**What you need to do:** Your reply should be only the number of lines in the material below that include the word "computer".
================================
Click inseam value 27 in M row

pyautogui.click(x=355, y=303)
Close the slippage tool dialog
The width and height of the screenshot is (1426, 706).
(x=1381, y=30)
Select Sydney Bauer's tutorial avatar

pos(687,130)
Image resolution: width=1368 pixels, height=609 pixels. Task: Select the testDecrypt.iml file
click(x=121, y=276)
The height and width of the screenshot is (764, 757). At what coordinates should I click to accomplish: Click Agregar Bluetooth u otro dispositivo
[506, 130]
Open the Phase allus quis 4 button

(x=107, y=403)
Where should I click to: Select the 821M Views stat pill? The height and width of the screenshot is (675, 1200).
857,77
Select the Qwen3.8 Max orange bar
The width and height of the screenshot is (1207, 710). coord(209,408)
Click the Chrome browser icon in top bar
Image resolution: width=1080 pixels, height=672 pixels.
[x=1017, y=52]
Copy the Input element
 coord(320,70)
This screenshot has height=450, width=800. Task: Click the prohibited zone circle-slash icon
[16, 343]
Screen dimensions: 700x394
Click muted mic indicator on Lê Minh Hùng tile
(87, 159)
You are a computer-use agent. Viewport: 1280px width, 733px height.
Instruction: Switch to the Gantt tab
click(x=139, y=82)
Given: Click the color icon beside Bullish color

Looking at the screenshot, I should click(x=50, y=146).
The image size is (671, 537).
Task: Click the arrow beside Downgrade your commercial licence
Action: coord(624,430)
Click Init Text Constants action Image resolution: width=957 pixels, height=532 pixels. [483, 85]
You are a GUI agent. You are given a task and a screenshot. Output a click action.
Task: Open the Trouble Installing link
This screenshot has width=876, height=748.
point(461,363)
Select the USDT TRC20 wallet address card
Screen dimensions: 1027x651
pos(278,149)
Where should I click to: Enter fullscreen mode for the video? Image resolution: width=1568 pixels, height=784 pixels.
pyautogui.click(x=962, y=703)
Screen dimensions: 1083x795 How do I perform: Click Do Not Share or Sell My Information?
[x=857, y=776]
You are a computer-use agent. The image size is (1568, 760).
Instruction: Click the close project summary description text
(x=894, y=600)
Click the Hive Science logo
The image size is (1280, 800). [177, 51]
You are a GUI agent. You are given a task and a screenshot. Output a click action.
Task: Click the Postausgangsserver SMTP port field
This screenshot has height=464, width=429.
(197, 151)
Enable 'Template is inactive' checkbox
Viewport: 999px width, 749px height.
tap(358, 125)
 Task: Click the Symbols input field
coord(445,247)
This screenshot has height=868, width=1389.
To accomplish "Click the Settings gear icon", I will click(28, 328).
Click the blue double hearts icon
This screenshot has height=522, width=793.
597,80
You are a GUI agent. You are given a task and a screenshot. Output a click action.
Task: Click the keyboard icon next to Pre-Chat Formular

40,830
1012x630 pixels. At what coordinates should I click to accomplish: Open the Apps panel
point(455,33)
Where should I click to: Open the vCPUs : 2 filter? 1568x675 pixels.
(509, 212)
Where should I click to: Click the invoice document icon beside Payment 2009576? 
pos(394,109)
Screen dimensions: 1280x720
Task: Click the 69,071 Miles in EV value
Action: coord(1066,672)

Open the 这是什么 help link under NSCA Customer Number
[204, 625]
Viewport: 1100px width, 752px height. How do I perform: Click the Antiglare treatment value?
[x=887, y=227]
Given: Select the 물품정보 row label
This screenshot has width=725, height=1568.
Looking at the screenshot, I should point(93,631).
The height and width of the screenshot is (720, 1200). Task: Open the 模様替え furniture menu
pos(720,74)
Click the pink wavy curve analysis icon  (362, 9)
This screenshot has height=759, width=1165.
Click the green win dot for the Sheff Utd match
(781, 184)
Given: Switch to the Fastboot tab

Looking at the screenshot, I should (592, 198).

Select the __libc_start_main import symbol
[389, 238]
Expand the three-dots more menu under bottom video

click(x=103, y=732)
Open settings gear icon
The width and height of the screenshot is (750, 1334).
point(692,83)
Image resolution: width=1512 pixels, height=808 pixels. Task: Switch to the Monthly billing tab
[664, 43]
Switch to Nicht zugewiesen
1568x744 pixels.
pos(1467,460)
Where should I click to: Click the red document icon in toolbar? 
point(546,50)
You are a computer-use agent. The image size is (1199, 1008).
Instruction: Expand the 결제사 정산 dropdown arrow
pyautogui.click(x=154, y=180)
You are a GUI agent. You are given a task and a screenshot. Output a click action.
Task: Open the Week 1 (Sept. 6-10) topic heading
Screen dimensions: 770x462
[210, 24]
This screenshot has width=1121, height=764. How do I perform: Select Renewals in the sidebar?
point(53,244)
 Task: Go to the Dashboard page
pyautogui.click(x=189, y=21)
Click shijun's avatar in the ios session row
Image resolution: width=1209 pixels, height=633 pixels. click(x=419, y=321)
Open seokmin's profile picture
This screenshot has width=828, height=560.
================================
**Completed task:** 3